Para él, la herrería no solo es un oficio: es una forma de abrir caminos. Le permite a los usuarios vincularse con su entorno, con su familia y con la sociedad, obteniendo logros cotidianos que transforman su vida.
“Tengo alumnos que nunca habían agarrado una herramienta y, de repente, arreglan la reja de su casa o la ventana de su cuarto. Son pequeñas conquistas que les mejoran la vida a ellos y a sus familias. Eso es maravilloso”, contó.


Venta
El Centro de Rehabilitación Socio Laboral comercializa los productos elaborados en sus talleres de herrería, carpintería y costura.
El espacio permanece abierto, en el horario de 9 a 13hs, en la sede ubicada en Américo Vespucio 720. Cabe destacar que el local comercial funciona durante todo el año.

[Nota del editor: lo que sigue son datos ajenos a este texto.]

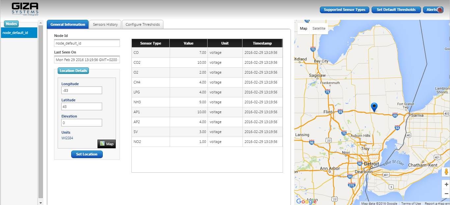Click Set Default Thresholds button

(x=396, y=10)
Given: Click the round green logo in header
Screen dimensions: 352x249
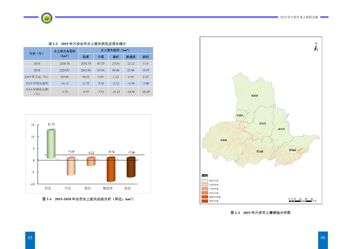Looking at the screenshot, I should [x=46, y=18].
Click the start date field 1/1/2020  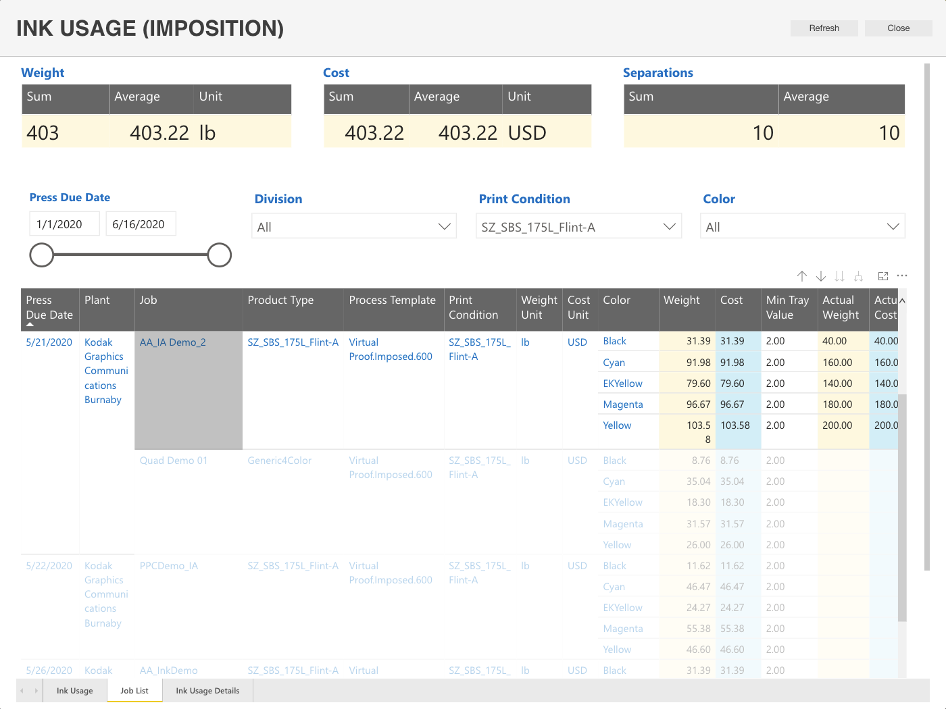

Su rol en Córdoba Me Capacita
Además de su trabajo como monitor en el taller, Santiago también es capacitador en el programa Córdoba Me Capacita, donde dicta cursos de 150 horas orientados a brindar herramientas prácticas en oficios como soldadura y herrería.
Allí participan personas de distintos barrios y edades, que encuentran en estas formaciones una oportunidad de crecimiento personal, laboral y social.